Pixel coordinate grounding data:
====

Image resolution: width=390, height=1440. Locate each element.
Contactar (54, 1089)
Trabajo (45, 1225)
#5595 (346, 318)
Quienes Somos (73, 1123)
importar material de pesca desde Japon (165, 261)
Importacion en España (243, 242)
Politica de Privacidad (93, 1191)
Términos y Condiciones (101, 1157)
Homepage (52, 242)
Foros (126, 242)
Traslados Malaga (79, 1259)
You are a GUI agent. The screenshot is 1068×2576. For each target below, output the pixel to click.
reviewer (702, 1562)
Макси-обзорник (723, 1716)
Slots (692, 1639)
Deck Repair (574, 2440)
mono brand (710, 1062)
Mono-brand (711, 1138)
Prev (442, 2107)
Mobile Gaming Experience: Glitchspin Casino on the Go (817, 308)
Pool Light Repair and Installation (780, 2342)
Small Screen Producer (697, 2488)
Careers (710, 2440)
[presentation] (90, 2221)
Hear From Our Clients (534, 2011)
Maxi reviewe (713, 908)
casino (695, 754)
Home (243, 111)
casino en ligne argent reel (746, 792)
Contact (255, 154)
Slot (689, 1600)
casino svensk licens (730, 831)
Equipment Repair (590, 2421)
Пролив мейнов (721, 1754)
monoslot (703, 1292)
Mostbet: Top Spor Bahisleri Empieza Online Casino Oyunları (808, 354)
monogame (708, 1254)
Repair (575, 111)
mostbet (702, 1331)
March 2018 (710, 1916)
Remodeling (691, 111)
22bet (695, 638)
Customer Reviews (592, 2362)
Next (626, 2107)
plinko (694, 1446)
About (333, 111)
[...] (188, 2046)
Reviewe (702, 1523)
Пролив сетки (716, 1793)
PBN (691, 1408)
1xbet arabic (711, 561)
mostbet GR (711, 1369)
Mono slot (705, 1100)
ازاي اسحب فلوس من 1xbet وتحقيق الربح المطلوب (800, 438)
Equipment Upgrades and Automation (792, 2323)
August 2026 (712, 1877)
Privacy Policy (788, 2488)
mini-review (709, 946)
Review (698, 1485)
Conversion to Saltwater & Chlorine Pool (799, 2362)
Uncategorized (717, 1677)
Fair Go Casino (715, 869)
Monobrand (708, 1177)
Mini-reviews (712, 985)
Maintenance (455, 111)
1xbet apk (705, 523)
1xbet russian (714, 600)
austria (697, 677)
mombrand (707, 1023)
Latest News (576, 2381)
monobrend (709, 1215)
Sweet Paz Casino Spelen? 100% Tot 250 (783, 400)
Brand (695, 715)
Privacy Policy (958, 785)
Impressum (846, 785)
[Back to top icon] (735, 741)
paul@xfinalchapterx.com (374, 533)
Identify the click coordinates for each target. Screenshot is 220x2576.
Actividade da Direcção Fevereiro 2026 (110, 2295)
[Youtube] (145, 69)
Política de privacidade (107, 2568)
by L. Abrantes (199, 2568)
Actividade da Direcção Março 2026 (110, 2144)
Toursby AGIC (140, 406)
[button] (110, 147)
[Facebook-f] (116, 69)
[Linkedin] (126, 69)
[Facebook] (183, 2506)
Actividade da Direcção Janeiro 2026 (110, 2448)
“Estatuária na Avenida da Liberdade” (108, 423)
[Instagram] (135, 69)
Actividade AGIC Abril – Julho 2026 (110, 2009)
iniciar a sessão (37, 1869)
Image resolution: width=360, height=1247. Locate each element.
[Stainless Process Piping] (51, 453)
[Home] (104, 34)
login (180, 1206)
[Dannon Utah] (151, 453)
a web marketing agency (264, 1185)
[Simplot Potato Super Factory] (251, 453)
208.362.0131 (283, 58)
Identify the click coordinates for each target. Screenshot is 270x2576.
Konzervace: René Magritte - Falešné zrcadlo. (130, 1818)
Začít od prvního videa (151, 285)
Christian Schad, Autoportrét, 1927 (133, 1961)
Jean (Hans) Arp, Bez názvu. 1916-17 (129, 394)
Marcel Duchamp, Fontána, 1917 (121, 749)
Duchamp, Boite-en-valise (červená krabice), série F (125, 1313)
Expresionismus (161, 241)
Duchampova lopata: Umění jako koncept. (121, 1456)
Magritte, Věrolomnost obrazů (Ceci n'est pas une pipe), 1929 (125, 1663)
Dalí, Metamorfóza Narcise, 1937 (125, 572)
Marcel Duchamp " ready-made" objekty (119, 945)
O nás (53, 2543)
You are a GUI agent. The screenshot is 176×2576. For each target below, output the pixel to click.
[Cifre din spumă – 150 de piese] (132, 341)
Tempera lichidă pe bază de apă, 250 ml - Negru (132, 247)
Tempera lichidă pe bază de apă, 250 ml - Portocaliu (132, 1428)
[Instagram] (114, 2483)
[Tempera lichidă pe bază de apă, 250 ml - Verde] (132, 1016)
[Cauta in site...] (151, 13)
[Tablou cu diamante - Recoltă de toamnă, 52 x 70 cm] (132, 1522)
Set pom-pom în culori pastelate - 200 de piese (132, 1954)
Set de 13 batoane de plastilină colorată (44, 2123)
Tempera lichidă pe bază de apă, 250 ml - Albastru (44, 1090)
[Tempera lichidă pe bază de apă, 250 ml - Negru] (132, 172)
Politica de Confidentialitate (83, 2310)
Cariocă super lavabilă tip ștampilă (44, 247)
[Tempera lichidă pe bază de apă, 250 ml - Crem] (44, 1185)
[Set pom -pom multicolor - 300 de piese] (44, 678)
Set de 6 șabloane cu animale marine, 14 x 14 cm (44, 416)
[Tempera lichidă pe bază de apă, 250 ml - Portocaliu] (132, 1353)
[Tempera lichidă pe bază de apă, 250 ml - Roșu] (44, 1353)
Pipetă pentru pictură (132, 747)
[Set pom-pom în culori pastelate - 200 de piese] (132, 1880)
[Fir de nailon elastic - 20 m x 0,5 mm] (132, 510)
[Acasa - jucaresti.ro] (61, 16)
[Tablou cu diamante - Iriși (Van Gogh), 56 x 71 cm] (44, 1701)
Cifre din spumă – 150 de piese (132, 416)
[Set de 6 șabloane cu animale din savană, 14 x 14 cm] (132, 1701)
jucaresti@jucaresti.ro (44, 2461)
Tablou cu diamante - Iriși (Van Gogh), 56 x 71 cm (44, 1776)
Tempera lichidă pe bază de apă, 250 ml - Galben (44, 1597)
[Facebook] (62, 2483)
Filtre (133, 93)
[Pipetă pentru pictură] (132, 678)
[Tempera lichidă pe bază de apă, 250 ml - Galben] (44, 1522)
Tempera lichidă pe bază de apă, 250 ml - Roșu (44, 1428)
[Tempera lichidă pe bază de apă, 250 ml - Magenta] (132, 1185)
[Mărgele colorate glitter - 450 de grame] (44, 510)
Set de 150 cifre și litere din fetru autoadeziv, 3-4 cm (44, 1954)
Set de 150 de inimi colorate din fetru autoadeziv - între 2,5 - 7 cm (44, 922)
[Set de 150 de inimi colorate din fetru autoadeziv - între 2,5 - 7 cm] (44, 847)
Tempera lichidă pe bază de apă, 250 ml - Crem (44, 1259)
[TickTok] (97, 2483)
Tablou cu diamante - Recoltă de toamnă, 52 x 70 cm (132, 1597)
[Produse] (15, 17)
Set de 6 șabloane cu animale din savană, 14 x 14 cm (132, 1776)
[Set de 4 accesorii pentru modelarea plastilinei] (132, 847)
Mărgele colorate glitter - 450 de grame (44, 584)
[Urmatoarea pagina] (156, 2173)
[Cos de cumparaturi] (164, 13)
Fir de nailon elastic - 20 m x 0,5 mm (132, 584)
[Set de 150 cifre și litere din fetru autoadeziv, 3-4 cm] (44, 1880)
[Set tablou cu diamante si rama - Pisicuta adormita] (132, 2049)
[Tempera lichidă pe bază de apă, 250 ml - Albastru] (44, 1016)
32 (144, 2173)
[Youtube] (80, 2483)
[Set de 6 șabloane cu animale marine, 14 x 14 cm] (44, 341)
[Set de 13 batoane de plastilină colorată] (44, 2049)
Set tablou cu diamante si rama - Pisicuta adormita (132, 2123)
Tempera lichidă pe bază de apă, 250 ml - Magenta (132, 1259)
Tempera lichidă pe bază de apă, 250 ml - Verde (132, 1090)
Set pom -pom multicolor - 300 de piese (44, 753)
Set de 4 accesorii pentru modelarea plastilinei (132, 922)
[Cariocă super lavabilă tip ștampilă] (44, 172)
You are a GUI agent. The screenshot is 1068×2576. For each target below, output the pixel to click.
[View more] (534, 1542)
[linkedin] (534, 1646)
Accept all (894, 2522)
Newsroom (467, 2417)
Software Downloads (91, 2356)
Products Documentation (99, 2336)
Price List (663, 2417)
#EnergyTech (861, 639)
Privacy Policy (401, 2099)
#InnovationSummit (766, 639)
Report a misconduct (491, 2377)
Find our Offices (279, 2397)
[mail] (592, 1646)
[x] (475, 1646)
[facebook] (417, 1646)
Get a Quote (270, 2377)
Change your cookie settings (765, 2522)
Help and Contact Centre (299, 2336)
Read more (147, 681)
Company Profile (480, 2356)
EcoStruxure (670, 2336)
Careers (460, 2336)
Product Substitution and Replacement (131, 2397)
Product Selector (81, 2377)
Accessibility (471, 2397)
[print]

====

Once you find the line with "[Set de 6 șabloane cu animale din" above, print it and every line after it up to and including the line with "[Tempera lichidă pe bază de apă, 250 ml - Galben]", exactly as written and nothing else.

[Set de 6 șabloane cu animale din savană, 14 x 14 cm] (132, 1701)
jucaresti@jucaresti.ro (44, 2461)
Tablou cu diamante - Iriși (Van Gogh), 56 x 71 cm (44, 1776)
Tempera lichidă pe bază de apă, 250 ml - Galben (44, 1597)
[Facebook] (62, 2483)
Filtre (133, 93)
[Pipetă pentru pictură] (132, 678)
[Tempera lichidă pe bază de apă, 250 ml - Galben] (44, 1522)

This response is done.